Milan: il giallo Bernard fa tremare Mirabelli

L'ambiente rossonero è in subbuglio in questo convulso finale di stagione. La dirigenza pensa al calciomercato ma la situazione è caotica

Massimiliano Mirabelli, direttore sportivo e responsabile dell'area tecnica del Milan
Massimiliano Mirabelli, direttore sportivo e responsabile dell'area tecnica del Milan ANSA

MILANO - L'ultima parte di stagione si sta rivelando drammatica per il Milan che per oltre due mesi ha cullato il sogno della rimonta impossibile in campionato che ha fatto sperare il popolo rossonero nel quarto posto, ma che ora, a causa delle ultime 6 partite in cui la squadra di Gattuso ne ha perse 2 e pareggiate 4, rischia di far saltare anche la semplice qualificazione in Coppa Uefa. L'ambiente milanista è in subbuglio e anche dall'interno dello spogliatoio gli spifferi parlano di un Gattuso nervoso e furioso con i suoi calciatori, specie dopo la clamorosa sconfitta di sabato scorso a San Siro con il Benevento ultimo in classifica al termine di una gara fra le peggiori dell'intero campionato dei rossoneri. Una disfatta il cui eco ha fatto il giro del mondo, arrivando ovviamente fino in Cina dove c'è il quartier generale della proprietà milanista a cui l'andamento della formazione di Gattuso non sta piacendo, pur considerando le difficoltà del tecnico calabrese che da dicembre guida una formazione in perenne rincorsa e a cui, francamente, sarebbe stato difficile chiedere di più.

Riflessioni

Il dito, infatti, i proprietari del Milan sembra lo stiano puntando più in alto, per la precisione su Massimiliano Mirabelli, direttore sportivo messo sotto accusa dopo che i quasi 250 milioni fatti spendere in estate non hanno portato che gli stessi risultati in campionato dell'anno scorso quando l'organico era stato composto con qualche spicciolo residuo dell'ormai appannata era legata a Silvio Berlusconi.

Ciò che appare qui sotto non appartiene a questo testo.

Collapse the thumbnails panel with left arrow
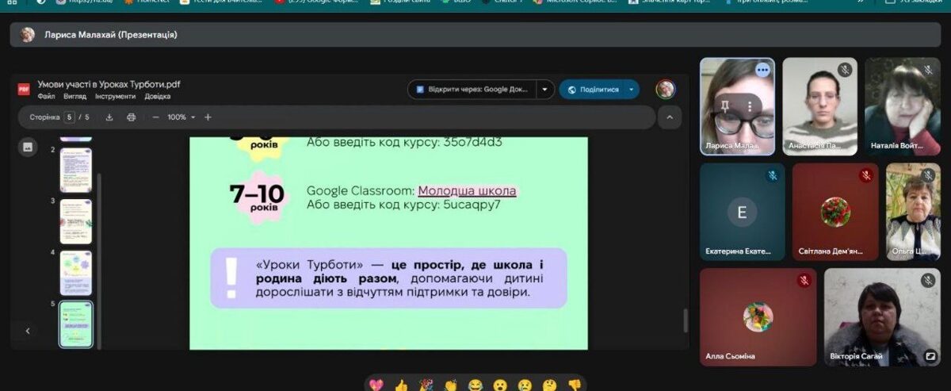The height and width of the screenshot is (391, 951). coord(28,331)
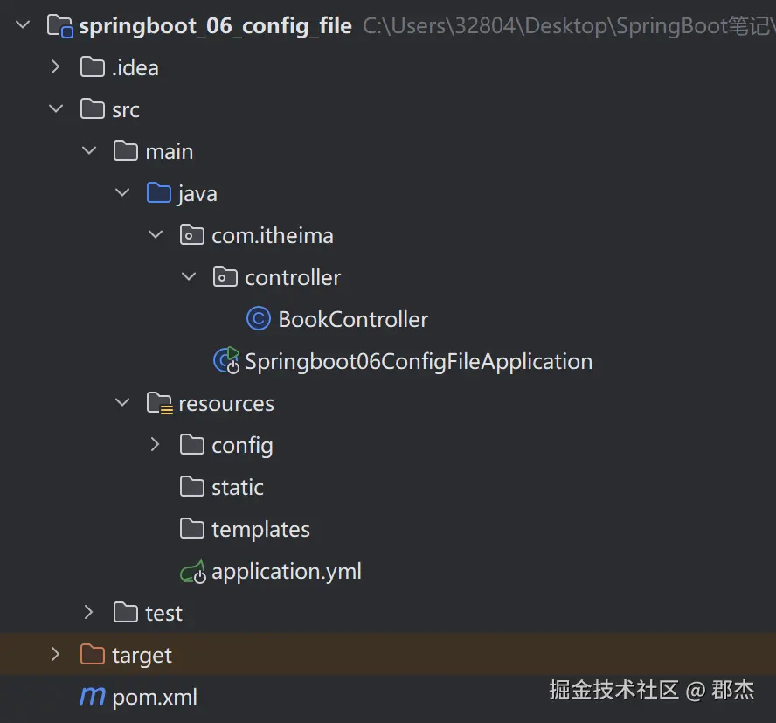This screenshot has width=776, height=723.
Task: Click the BookController class icon
Action: tap(259, 319)
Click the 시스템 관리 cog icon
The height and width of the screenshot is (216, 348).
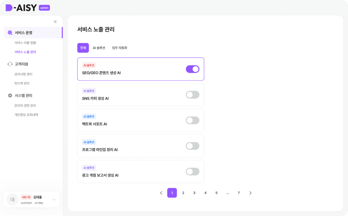point(10,96)
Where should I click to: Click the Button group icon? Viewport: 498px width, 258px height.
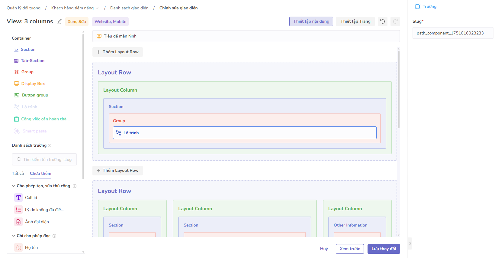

La Gazzetta dello Sport riporta come la proprietà milanista non sia soddisfatta dell'operato del dirigente calabrese e che anzi stia seriamente facendo delle attente valutazioni su di lui, tanto che l'arrivo a parametro zero del fantasista dello Shakhtar Donetsk, Bernard, quasi concluso e definito da Mirabelli stesso per giugno, è stato bloccato dalla Cina e congelato fino a nuovo ordine, segno che la fiducia nei confronti del direttore sportivo rossonero vacilla e non poco. Qualcuno sussurra che il club, spalleggiato anche da Elliot) vorrebbe affiancare a Mirabelli un dirigente più esperto e navigato (Pierpaolo Marino, ad esempio), mentre altre fonti parlano addirittura di una soluzione più drastica, ovvero il licenziamento del numero 2 della dirigenza milanista, con un nuovo direttore sportivo che prenda sin da subito le redini dell'area tecnica rossonera programmando il mercato estivo assieme a Gattuso. Difficile che ci siano scossoni prima della finale di Coppa Italia del 9 maggio, di certo c'è che la posizione di Mirabelli, fortemente voluto da Fassone più di un anno fa, è oggi più a rischio che mai.